Published: March 3, 2021, 2 p.m.

"Have you ever experienced the frustration associated with installing a computer or smartphone update which touts improvements and "fixes", only to find out it's maddeningly difficult to get accustomed to and navigate?  Apple and Microsoft often want us to upgrade the software versions of our hardware. All this leads me to ask, What version of your life are you on?  Come on- you can't still be living out of the version you were when you were a child or teenager or even young adult?  For sure there are tones and hues from those days, but you have radically changed. So...what ""fixes"" have chiseled you to be the person you are now?  What are you still working on?  Carl Jung once wrote, ""You are what you do, not what you tell me you do."" Are you living your best life now?  Is your operating system set on the highest volume of Integrity and Passion? Cheryl Richardson, life coach and best-selling author, says that your mission is not where you currently are, but where you want to be.  Whenever I watch basketball or soccer I'm impressed when a player simultaneously does three things while on the move:  controls the ball, evades a defender and--because he snatches glimpses of the playing field in front of him--knows which teammate he'll eventually pass to.  His eye is on a goal, but the next smartest move might be to give it to someone else.

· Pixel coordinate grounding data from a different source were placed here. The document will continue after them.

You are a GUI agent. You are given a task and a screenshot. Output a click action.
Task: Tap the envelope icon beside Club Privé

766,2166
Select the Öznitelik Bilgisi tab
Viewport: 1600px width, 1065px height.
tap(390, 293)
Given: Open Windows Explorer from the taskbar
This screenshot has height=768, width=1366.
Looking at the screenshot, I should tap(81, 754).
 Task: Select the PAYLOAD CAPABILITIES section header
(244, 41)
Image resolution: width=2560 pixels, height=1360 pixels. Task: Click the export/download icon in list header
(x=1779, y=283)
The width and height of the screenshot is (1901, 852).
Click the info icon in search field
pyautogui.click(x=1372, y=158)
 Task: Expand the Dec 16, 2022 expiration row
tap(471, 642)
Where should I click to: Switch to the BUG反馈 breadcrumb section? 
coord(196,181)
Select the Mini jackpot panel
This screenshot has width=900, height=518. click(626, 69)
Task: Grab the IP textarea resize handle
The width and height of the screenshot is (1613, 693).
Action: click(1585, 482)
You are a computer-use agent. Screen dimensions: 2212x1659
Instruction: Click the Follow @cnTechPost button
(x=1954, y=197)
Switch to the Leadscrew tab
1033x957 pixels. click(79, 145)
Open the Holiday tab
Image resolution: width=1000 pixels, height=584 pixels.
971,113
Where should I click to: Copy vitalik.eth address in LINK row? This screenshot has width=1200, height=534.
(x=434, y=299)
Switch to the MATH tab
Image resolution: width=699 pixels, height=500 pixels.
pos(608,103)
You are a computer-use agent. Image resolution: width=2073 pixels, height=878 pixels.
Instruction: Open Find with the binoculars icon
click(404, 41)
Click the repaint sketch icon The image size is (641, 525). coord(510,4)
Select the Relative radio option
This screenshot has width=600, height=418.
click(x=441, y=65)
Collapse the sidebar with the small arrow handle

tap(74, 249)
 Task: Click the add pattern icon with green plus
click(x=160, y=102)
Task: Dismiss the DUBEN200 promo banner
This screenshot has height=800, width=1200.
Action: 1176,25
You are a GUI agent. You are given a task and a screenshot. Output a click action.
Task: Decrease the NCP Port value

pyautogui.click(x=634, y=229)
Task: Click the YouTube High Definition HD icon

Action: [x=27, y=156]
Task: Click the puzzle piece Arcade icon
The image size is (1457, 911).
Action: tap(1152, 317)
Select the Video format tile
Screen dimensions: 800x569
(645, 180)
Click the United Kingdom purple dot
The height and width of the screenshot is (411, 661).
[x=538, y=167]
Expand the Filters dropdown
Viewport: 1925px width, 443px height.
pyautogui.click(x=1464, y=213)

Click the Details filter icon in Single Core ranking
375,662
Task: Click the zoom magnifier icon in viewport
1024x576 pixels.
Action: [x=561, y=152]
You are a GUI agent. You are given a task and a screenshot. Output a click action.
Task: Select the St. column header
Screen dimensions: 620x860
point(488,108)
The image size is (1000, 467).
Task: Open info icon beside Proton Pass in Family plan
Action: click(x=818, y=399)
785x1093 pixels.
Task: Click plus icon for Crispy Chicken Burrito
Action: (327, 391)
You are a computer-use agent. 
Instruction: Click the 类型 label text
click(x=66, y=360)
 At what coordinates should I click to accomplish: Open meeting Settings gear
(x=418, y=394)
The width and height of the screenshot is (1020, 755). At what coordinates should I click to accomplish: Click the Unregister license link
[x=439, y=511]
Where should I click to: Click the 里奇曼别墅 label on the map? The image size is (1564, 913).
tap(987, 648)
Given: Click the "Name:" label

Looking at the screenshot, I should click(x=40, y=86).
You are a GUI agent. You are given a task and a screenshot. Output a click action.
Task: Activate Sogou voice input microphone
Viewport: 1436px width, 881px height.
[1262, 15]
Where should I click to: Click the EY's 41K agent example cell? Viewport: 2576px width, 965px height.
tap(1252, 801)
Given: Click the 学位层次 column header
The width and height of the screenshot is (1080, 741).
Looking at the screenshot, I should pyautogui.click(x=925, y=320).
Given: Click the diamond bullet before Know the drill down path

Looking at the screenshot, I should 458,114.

To be a good player you have to have a wide view, determination and patience. What are your goals?  What have you been kicking around these past few years?  What would be your next move and why?  The third month now into this new year, take a moment and realize that if you don't act on life (choose what YOU want to do), then life will certainly act on you. Isn't it true?  How often do we let someone else's mood or another driver's carelessness change us?  Why do we give away our peace so easily?  And what can we do to maintain peace in the face of circumstances that challenge it? The first step is to recognize the fact that we're dealing on the level of thought.  And then to understand:  I can choose to think differently despite how I feel.  Once you recognize this freedom, know that YOU are the director:  you can write the script of how your day will go- at least internally. Years ago, perhaps on a gloomy day, Robert Frost penned these words:

The way a crow
Shook down on me
The dust of snow
From a hemlock tree
Has given my heart
A change of mood
And saved some part
Of a day I had rued.

 

Imagine if the rankling remains of this pandemic is what awakens us to be the best version of ourselves?